Avro 简明教程

AVRO - Schemas

Avro 是基于模式的序列化工具,接收模式作为输入。尽管有各种模式可用,但 Avro 遵循其定义模式的自己的标准。这些模式描述以下详细信息 −

Avro, being a schema-based serialization utility, accepts schemas as input. In spite of various schemas being available, Avro follows its own standards of defining schemas. These schemas describe the following details −

  1. type of file (record by default)

  2. location of record

  3. name of the record

  4. fields in the record with their corresponding data types

使用这些模式,你可以使用更少的空间将序列化值存储在二进制格式中。这些值存储没有任何元数据。

Using these schemas, you can store serialized values in binary format using less space. These values are stored without any metadata.

Creating Avro Schemas

Avro 模式是在 JavaScript 对象表示法 (JSON) 文档格式中创建的,这是一种轻量级的基于文本的数据交换格式。它可以用以下方式创建 −

The Avro schema is created in JavaScript Object Notation (JSON) document format, which is a lightweight text-based data interchange format. It is created in one of the following ways −

  1. A JSON string

  2. A JSON object

  3. A JSON array

Example - 下面的示例显示了一个模式,它在名称空间 Tutorialspoint 下定义了一个名为 Employee 的文档,该文档具有字段名称和年龄。
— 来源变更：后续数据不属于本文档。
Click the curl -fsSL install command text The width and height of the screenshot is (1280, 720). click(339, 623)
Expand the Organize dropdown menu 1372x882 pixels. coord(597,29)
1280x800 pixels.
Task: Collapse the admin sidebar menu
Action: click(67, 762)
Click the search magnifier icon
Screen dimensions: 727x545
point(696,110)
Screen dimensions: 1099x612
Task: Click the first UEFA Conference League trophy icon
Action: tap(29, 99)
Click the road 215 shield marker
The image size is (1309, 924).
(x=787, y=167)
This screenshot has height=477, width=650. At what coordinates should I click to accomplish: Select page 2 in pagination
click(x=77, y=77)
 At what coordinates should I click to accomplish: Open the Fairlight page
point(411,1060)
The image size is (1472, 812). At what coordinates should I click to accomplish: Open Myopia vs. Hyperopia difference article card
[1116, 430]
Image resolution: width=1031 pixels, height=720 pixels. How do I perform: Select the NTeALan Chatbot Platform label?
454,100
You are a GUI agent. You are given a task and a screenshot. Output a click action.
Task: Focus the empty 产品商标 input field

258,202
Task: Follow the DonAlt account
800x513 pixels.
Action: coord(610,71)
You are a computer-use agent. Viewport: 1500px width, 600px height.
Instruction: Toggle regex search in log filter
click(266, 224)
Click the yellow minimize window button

Example − The following example shows a schema, which defines a document, under the name space Tutorialspoint, with name Employee, having fields name and age.

{
   "type" : "record",
   "namespace" : "Tutorialspoint",
   "name" : "Employee",
   "fields" : [
      { "name" : "Name" , "type" : "string" },
      { "name" : "Age" , "type" : "int" }
   ]
}

在这个示例中,你可以观察到每条记录有四个字段 -

In this example, you can observe that there are four fields for each record −

  1. type − This field comes under the document as well as the under the field named fields. In case of document, it shows the type of the document, generally a record because there are multiple fields. When it is field, the type describes data type.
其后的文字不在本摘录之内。